Film rance et pénible.
Cette coproduction entre la Belgique et le Québec (chose assez peu commune dans le paysage cinématographique) entend revenir sur un fait divers ayant défrayé la chronique en Wallonie en 2018. Un enfant de migrant avait en effet trouvé la mort suite à un tir policier. Déjà, on a vraiment du mal à cerner la position de la cinéaste et de son équipe à l’écriture. Avec « L’enfant bélier », il est impossible de savoir pour qui ou quoi prend parti le film, laissant le spectateur dans une zone grise inconfortable et malhonnête. Le fond est éminemment politique et social puisqu’il s’agit ici de la traite d’êtres humains (donc ici de migrants) et d’immigration illégale. Si on sent tout de même que le film dénonce les passeurs et ledit trafic, impossible de savoir si ces clandestins et ces arrivées d’étrangers sur le sol européen sont pointés du doigts ou mis sous le sceau de la pitié et de l’empathie. Il est donc pratiquement évident que ce long-métrage ne fera bouger aucune ligne, les spectateurs opposés à l’immigration devraient l’être encore plus quand ceux qui y sont favorables éprouveront leur humanisme. Sur le fond, c’est donc une œuvre vaine qui s’annule d’elle-même. Et ajoutons à cela un script erratique qui ne sait pas quoi faire de son sujet et de ses personnages, tous mal écrits, malgré un jeu convaincant de Salim Kechiouche.
Cependant, le film n’est pas mauvais que sur le fond. La forme est elle aussi déplorable. Rarement, on a vu une œuvre aussi désagréable à regarder. Certes les décors sont forcément moches entre aires de repos anonymes, centre d’appel et camp de migrants. Marta Bergman en rajoute une couche avec une mise en scène sans aucune direction claire et dotée d’images profondément laides. « L’enfant bélier » est pénible à regarder. Et que dire de l’une des pires entames vues au cinéma de récente mémoire. Les vingt minutes inaugurales, immobiles dans la tente du couple de migrants (pour lequel on ne ressent absolument aucune compassion, les personnages étant détestables notamment la mère) sont vraiment un exemple de tout ce qu’il ne faut pas faire au cinéma. Ça s’améliore un peu par la suite en milieu de film, la partie traque développant quelques faits intéressants sur la manière d’agir de la police.
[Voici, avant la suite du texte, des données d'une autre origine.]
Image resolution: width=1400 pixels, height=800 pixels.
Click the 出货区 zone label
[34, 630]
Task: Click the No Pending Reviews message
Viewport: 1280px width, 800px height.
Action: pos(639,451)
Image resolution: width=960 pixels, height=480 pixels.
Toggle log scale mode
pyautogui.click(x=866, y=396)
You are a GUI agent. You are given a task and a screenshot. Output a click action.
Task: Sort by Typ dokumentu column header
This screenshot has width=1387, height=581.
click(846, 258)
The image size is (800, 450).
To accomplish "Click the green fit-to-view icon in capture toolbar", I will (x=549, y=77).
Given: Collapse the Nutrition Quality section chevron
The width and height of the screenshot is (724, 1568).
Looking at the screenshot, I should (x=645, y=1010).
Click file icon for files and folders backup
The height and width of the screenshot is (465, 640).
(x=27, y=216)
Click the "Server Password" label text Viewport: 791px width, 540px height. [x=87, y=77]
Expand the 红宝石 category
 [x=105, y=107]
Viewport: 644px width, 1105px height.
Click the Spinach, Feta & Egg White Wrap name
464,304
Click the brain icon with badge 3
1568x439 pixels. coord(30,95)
Et quand le drame arrive c’est également un raté total de mise en scène, peu lisible et où l’aspect tragique ne nous prend jamais aux tripes. Les acteurs ne jouent en outre pas toujours juste ni de manière cohérente et le film se clôt ensuite de manière paresseuse et sans intérêt. Bref, voilà une heure et demie plutôt désagréable où on trouve le temps long et qui énerve plus qu’elle n’ouvre le débat. À éviter!